Aim of the exercise: The lines from the one holding "Screen dimensions: 1680x1050" through the end of the records below are to be written out exactly, and nothing else; pictures are to be left out.

*** Opening of Given entries ***

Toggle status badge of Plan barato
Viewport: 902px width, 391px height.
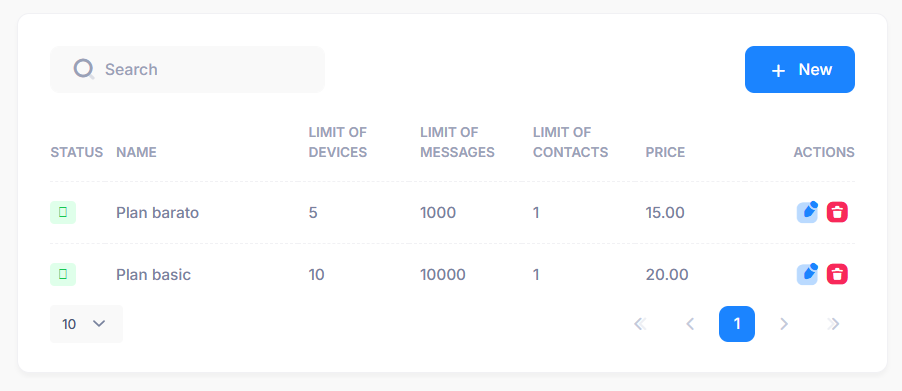point(63,213)
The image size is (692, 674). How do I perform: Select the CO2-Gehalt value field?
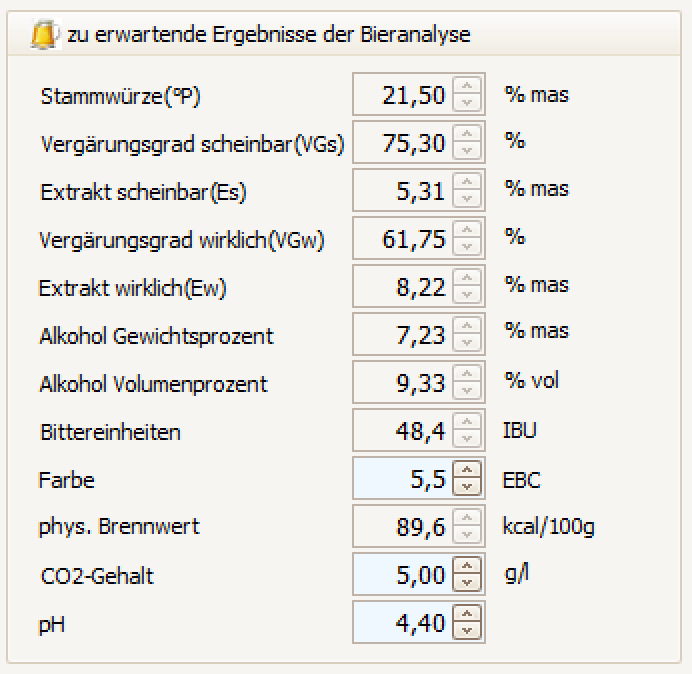click(x=402, y=575)
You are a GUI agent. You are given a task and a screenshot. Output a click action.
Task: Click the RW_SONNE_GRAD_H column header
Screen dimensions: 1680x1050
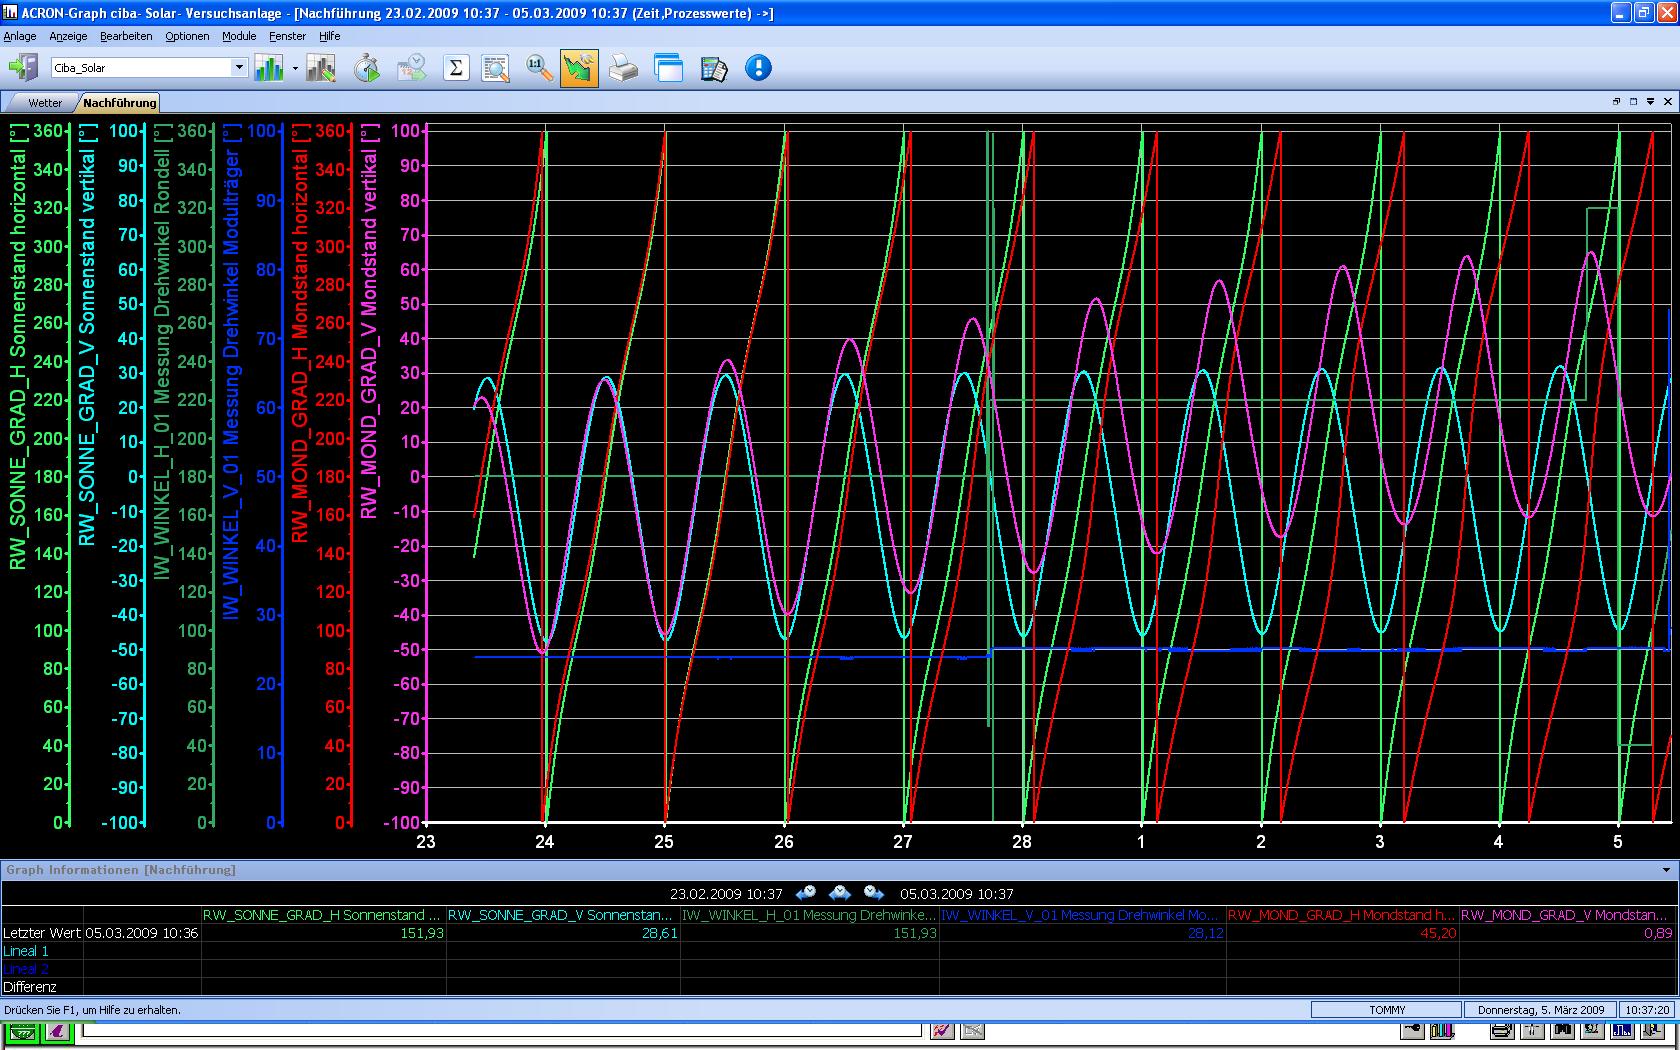[x=322, y=915]
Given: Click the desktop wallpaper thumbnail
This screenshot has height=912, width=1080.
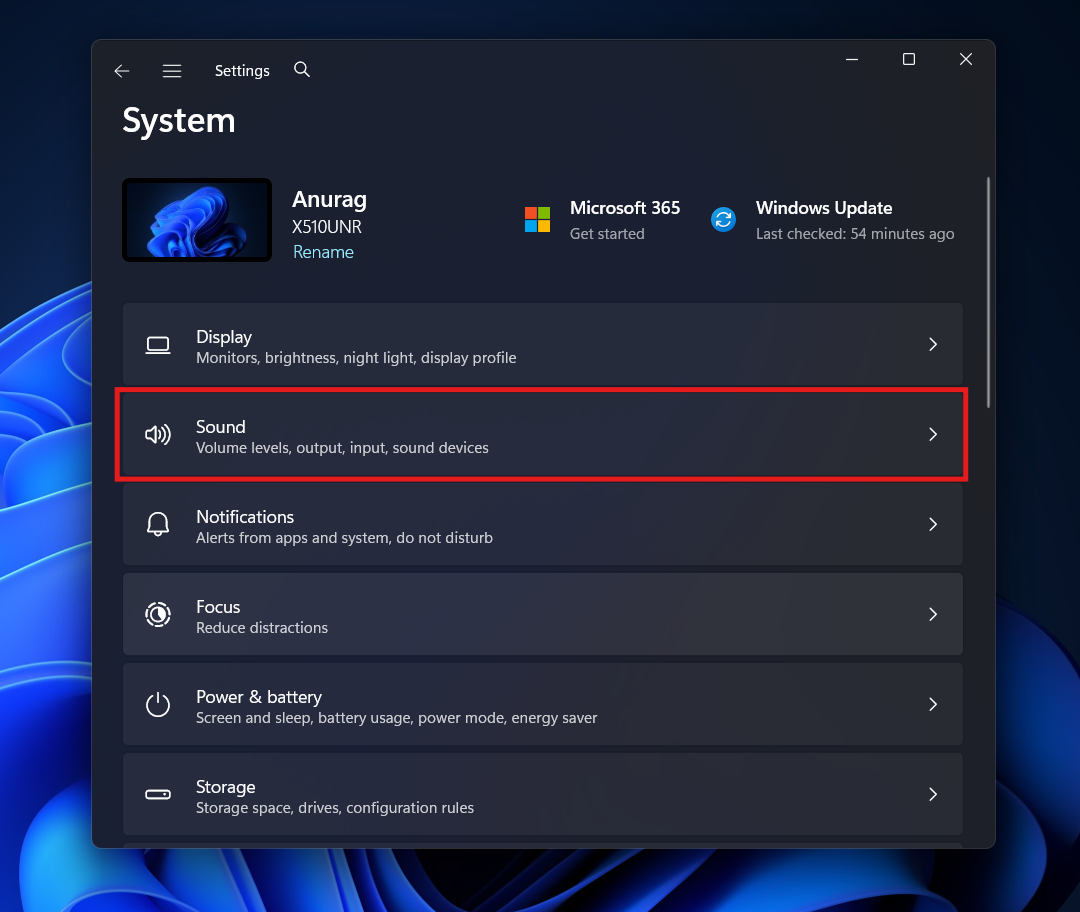Looking at the screenshot, I should (x=196, y=219).
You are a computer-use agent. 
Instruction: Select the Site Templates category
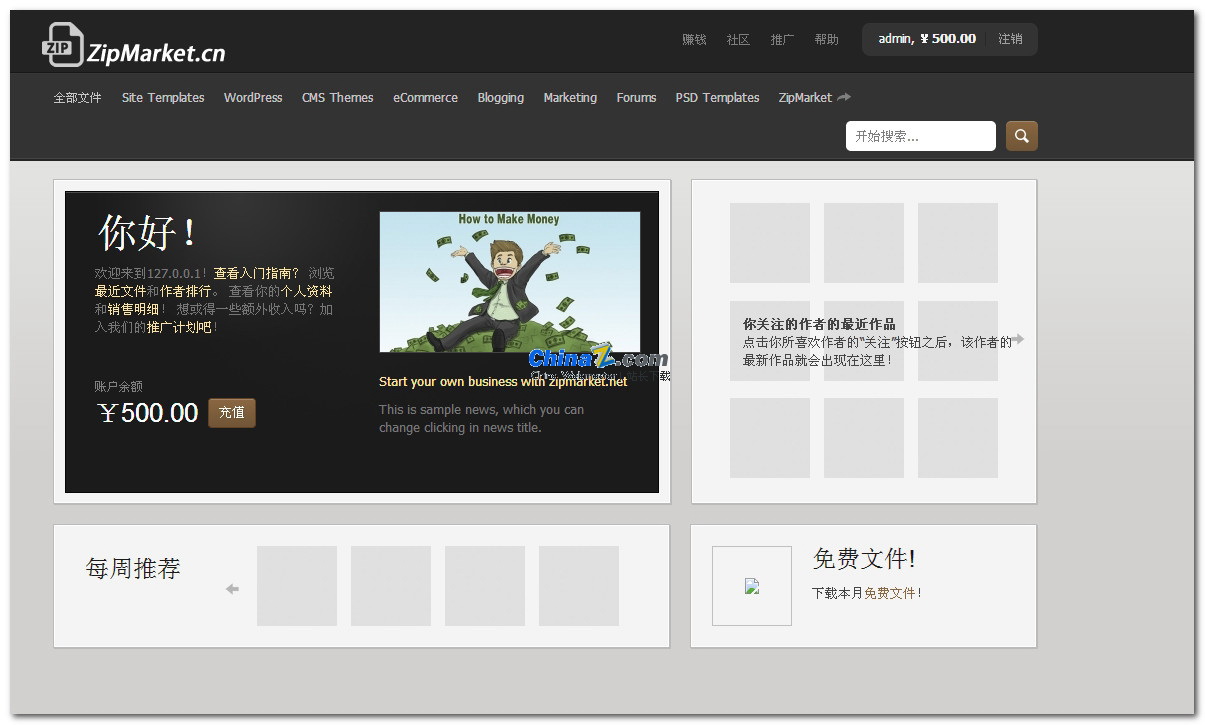pyautogui.click(x=162, y=97)
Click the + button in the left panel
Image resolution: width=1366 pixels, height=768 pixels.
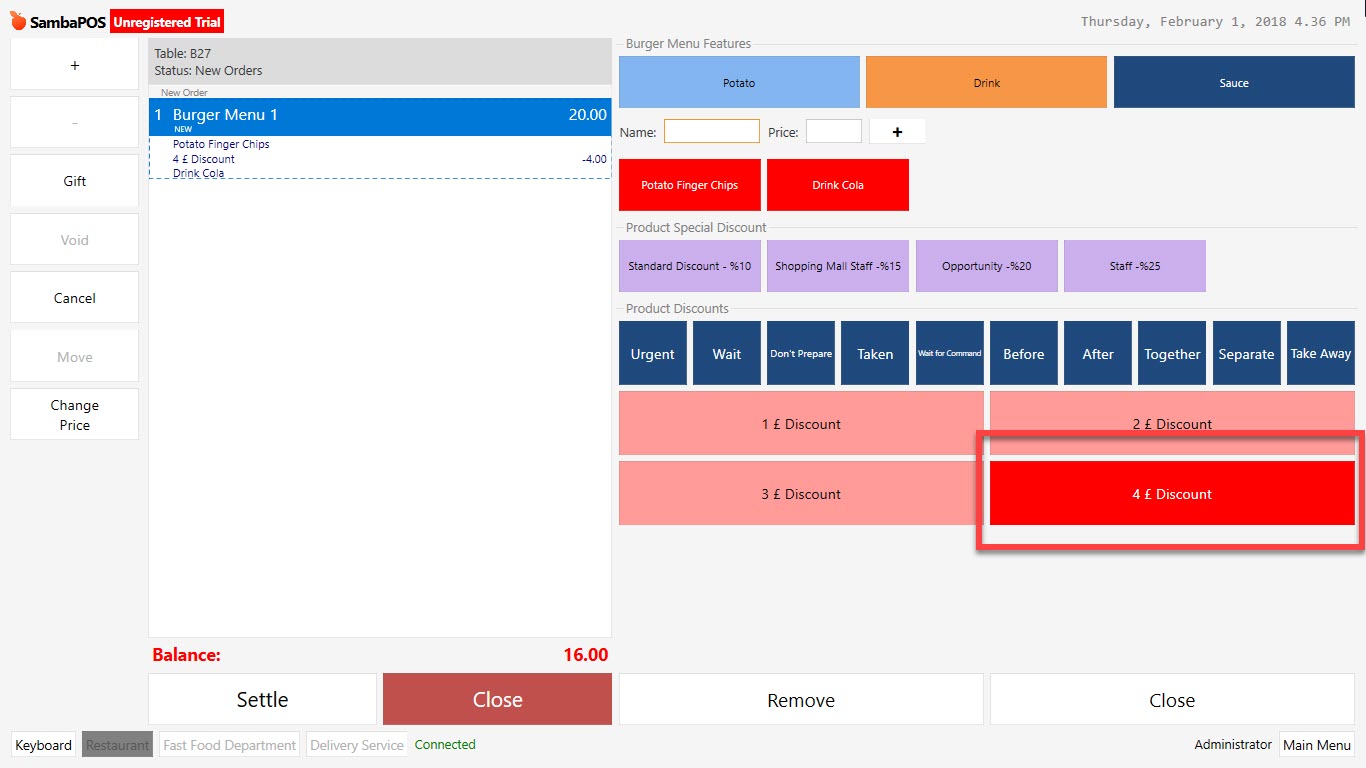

*** Close of Given entries ***

Your response:
Screen dimensions: 1680x1050
[x=322, y=915]
Given: Click the desktop wallpaper thumbnail
This screenshot has height=912, width=1080.
Looking at the screenshot, I should (x=196, y=219).
You are a computer-use agent. 
Instruction: Select the Site Templates category
pyautogui.click(x=162, y=97)
Click the + button in the left panel
Image resolution: width=1366 pixels, height=768 pixels.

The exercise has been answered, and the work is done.